NixOS as homelab hypervisor

:wave:t2: Hey fellow nixers!

I am seeking some wisdom for using NixOS as a homelab hypervisor and would appreciate any thoughts and ideas to help me figure out the right path forward.

I have two server systems that I use for my homelab, one is more powerful than the other. Both of them run Proxmox at the moment and they are clustered, with the bigger emphasis on the chunkier one when scheduling the VMs. I am running two VM instances of the OPNsense (one on each server) in an HA setup with automatic failover and all this sort of fun.
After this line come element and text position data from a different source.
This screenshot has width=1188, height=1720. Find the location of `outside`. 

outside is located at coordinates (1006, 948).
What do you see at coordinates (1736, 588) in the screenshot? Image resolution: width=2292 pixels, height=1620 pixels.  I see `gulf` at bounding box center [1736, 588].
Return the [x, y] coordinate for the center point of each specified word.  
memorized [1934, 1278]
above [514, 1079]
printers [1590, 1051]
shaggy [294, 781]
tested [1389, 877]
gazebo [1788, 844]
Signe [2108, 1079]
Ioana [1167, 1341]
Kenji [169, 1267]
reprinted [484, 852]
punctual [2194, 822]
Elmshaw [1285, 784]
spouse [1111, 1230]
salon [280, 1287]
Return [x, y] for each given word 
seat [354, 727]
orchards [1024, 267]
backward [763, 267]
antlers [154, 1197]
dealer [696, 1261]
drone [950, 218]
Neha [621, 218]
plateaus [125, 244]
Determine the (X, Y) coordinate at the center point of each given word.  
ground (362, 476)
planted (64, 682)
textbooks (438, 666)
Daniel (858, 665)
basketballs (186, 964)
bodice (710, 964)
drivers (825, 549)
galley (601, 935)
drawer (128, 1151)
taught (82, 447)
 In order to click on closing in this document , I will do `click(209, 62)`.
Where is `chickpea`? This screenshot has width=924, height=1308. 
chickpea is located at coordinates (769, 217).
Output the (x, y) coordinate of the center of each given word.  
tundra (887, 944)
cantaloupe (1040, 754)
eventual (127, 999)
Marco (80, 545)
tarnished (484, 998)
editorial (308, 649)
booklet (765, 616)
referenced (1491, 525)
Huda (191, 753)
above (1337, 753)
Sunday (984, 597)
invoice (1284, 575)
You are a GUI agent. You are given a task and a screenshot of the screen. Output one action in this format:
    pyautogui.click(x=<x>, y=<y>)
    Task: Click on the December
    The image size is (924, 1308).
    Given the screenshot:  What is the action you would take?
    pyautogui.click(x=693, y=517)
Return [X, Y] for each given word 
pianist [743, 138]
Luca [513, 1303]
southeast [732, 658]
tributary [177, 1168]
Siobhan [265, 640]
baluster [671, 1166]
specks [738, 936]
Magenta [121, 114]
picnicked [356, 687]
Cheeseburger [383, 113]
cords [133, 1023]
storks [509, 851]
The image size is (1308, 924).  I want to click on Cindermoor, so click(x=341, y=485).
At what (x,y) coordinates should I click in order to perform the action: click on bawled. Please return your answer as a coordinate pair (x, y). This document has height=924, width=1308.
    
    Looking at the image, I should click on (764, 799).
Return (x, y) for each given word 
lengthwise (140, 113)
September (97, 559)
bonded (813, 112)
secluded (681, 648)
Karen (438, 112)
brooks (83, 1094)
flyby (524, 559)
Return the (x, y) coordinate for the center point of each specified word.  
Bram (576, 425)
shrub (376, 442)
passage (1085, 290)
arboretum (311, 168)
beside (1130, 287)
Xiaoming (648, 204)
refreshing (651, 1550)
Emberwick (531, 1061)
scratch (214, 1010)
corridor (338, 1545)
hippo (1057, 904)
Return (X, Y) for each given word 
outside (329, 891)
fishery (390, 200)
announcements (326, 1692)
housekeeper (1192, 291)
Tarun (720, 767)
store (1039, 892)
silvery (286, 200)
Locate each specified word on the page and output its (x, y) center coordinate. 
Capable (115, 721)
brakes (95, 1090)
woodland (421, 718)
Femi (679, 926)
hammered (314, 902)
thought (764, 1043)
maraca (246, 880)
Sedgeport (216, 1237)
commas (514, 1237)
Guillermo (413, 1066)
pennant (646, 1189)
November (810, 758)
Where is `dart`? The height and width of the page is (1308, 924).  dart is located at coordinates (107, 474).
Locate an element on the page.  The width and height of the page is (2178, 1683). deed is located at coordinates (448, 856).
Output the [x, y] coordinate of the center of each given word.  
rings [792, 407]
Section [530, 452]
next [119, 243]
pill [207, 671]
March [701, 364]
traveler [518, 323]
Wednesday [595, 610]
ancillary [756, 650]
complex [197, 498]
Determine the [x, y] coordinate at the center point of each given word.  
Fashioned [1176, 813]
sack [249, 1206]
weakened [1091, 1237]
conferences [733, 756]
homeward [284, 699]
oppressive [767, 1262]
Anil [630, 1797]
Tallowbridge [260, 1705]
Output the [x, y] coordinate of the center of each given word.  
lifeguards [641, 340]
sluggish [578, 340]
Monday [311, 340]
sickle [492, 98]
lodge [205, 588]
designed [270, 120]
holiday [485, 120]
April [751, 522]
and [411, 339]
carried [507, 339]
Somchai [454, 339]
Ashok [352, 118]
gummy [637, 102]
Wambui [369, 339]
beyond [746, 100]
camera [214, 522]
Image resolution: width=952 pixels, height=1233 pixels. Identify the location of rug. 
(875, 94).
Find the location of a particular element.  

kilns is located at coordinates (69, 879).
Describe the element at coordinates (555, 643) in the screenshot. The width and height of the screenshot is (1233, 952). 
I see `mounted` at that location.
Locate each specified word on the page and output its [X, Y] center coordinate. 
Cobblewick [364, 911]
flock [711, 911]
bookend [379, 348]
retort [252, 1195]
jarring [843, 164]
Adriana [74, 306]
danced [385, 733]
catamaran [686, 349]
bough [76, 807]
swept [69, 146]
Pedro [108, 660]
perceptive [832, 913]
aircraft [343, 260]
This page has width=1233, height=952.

I have quite a few VMs (some of which are NixOS based) and LXC containers (some of which are also NixOS based).

As much as I appreciate Debian, there is no denying that NixOS, when used well, is far superior with its declarative management and ability to quickly and safely roll-back. So I have been considering switching over from Proxmox to NixOS as a hypervisor (instead of upgrading to the latest major release of Proxmox), but I am struggling to find quite the right set of tools to get me what I actually need. So hopefully someone can point me in the right direction.

Essentially, what I would like to have is an ability to run an arbitrary number of virtual machines of different types across two nodes. Ideally it would be possible to migrate VMs across the servers if I need to take one of them down for maintenance.

I would appreciate a degree of overview, monitoring and reporting for the running VMs - CPU and memory usage, I/O delays, etc (I can build some of this myself on top of Prometheus or something like that, but if there is something that I can use out of the box that would be preferred). I would like to be able to run VMs with different guest OSes (Windows, FreeBSD, Linux). I require PCIe passthrough to attach ethernet cards to OPNSense VMs.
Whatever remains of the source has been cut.